For up-to-date information on the software stack or Knights Corner documents, the Intel® Many Integrated Core (MIC) Architecture Forum is the place to go. Join us there and we can discuss the future of highly parallel computing!

 

For more complete information about compiler optimizations, see our Optimization Notice.

Comments

Eugene Krutov (Intel)'s picture

Hi James,
must be my question will looks stupid, Is there are any plans to port/implement JavaVM for KNC, or only native will be available?

James Reinders (Intel)'s picture

Eugene, Good question, but I may not know enough to answer. I am not aware of all the software customers are doing for Knights Corner. I have not heard of anyone working on JavaVM so far. I have seen Python, several MPI ports and multiple scientific library ports - in additional to tens of millions of lines of applications (Fortran, C and C++).
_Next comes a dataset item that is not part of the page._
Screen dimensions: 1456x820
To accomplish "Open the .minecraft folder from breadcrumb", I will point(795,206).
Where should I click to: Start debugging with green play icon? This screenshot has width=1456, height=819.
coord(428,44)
It is early, so maybe someone will do it - or you can when you have a machine!

Eugene Krutov (Intel)'s picture

Wow. Python inside MIC - Cool :)

's picture

What about OpenCL support?

Joseph Pingenot's picture

How different is Knights Corner from standard x86_64?
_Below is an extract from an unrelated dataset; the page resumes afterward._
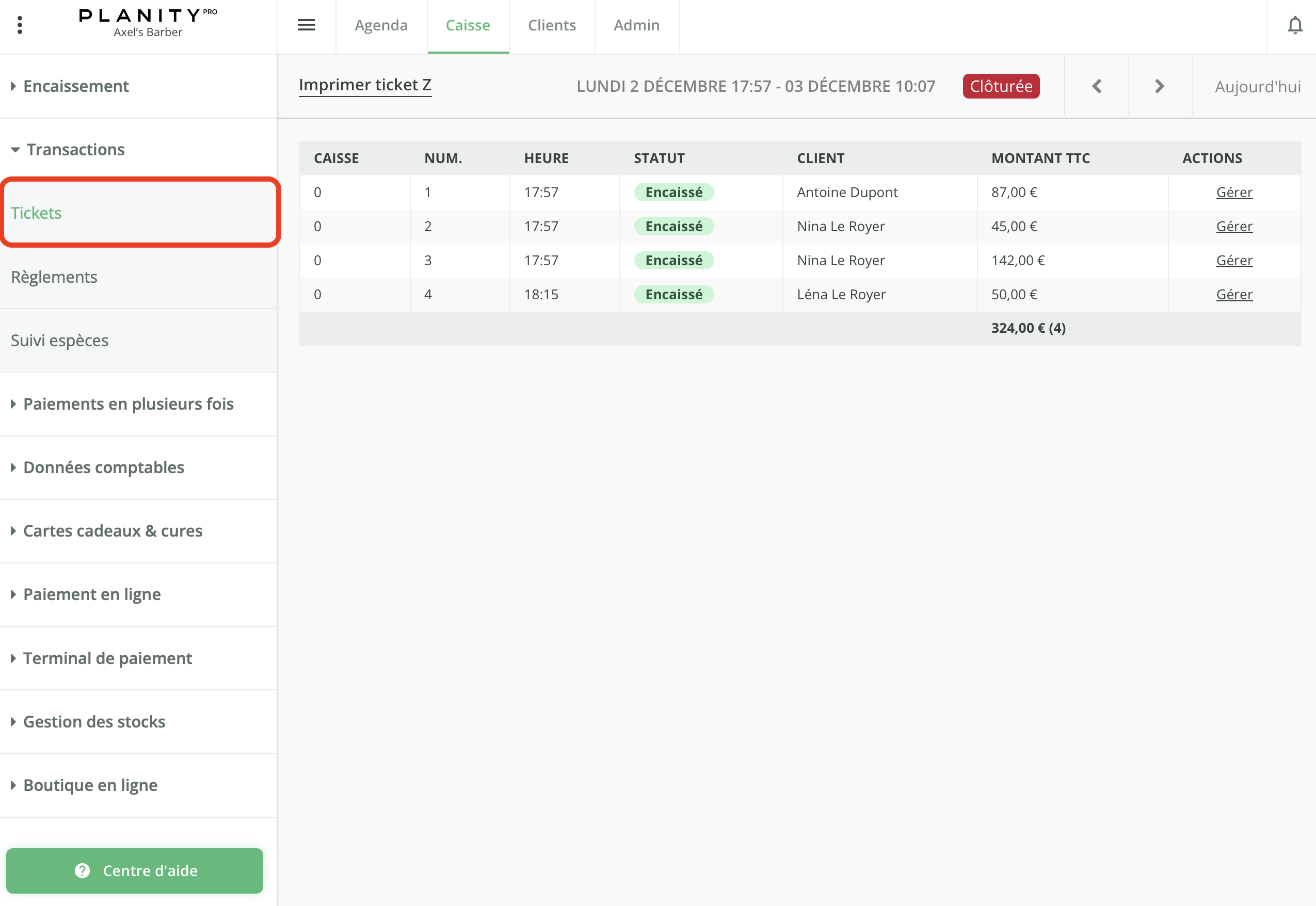Open the notifications bell
1316x906 pixels.
1294,26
James Reinders (Intel)'s picture

The keys are the addition of three features beyond what our 64 bit processors offer:
(1) wider vector instructions [512 bits wide, vs. 256 for AVX or 128 for SSE] instead of MMX, SSE or AVX
(2) four threads per core [hyper-threading on Intel Xeon processors have two]
(3) lots more cores [more than 50]

Taking advantage of these is particularly useful for highly parallel programs.
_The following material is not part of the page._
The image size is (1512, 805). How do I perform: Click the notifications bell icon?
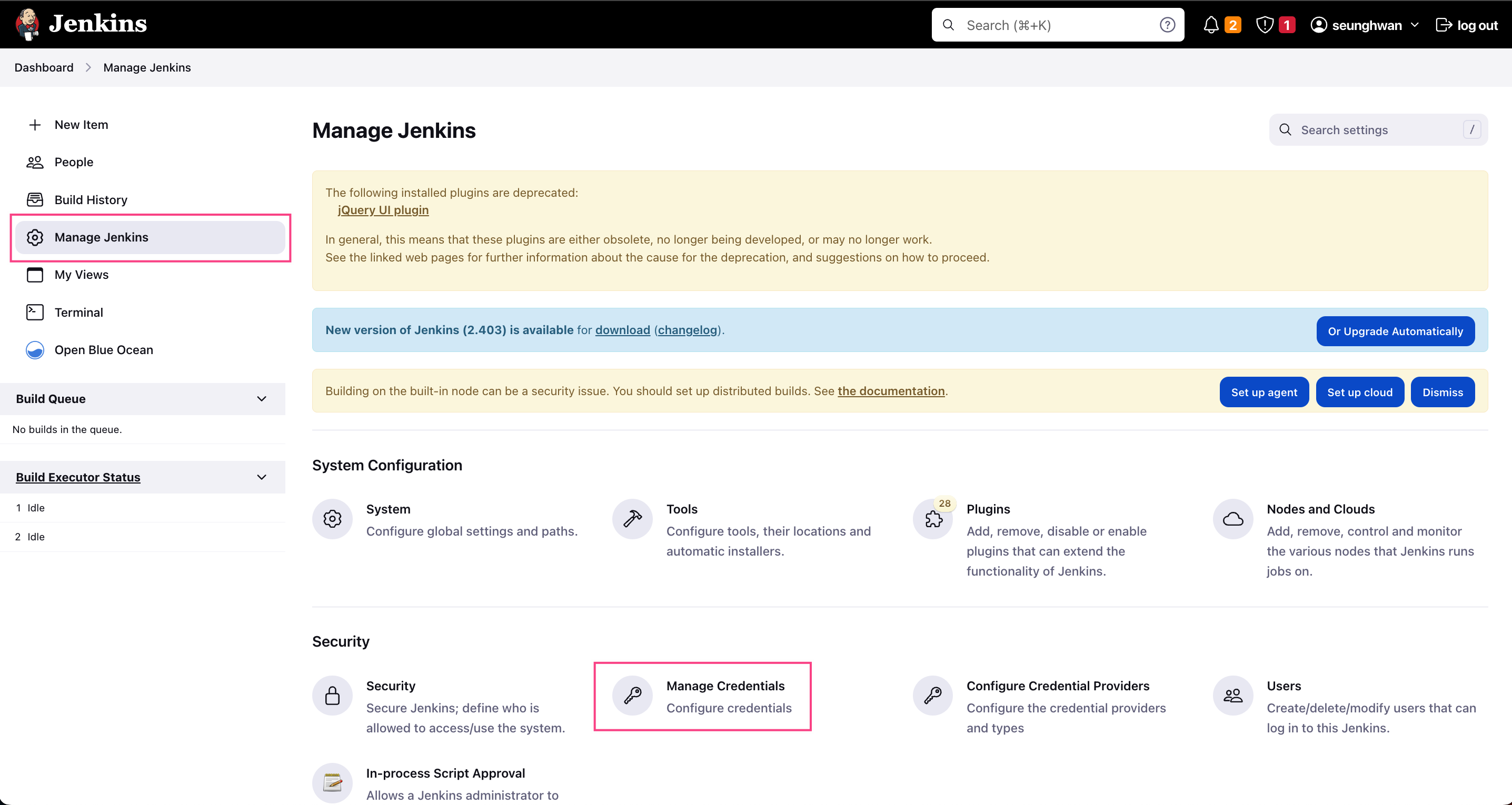1211,25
The complete Knights Corner Instruction manual is online at http://software.intel.com/en-us/forums/showthread.php?t=105443

James Reinders (Intel)'s picture

OpenCL is in our future across all our products. We have released CPU support and support for graphics on Ivy Bridge. We have not yet announced Knights Corner support, and I can't elaborate other than say "stay tuned." Please let us know what you would like to see. We are very interested in input.

Joseph Pingenot's picture

But it does all the legacy x86 stuff, e.g. real mode?

's picture

Have you considered ispc (http://ispc.github.com/) for as a vector (SPMD) compiler for this architecture? I say this since I get the following when using ispc on the supplied ao bench example within its SDK,

[enright@jemez aobench]$ ./ao 10 1920 1080
[aobench ispc]: [7971.015] M cycles (1920 x 1080 image)
Wrote image file ao-ispc.ppm
[aobench ispc + tasks]: [1757.467] M cycles (1920 x 1080 image)
Wrote image file ao-ispc-tasks.ppm
[aobench serial]: [53368.671] M cycles (1920 x 1080 image)
(6.70x speedup from ISPC, 30.37x speedup from ISPC + tasks)
Wrote image file ao-serial.ppm

This result compared ispc to gcc (4.6.3) with -O3 thrown (i.e. the autovectorizer operating).

Also, what is the design of the on-chip interconnect? I.e. ring, bus, mesh, etc? I can't seem to find this information anywhere.

Thanks. Doug

James Reinders (Intel)'s picture

RE: But it does all the legacy x86 stuff, e.g. real mode?

Yes, real mode is there. You'll see references to it in the ISA document, although the main documentation sources for most functionality (aka "legacy") are the standard documents from Intel that generally apply across our products. The ISA document for Knights Corner documents the additions or changes only.

As you would expect, consistent with other instructions added since the Intel 80286, the new vector instructions are not supported in real-address mode. Segment registers and 512-bit vectors would be an odd combination. It wouldn't take long for Knights Corner vector instructions (512-bits each) to rip through 1M of memory!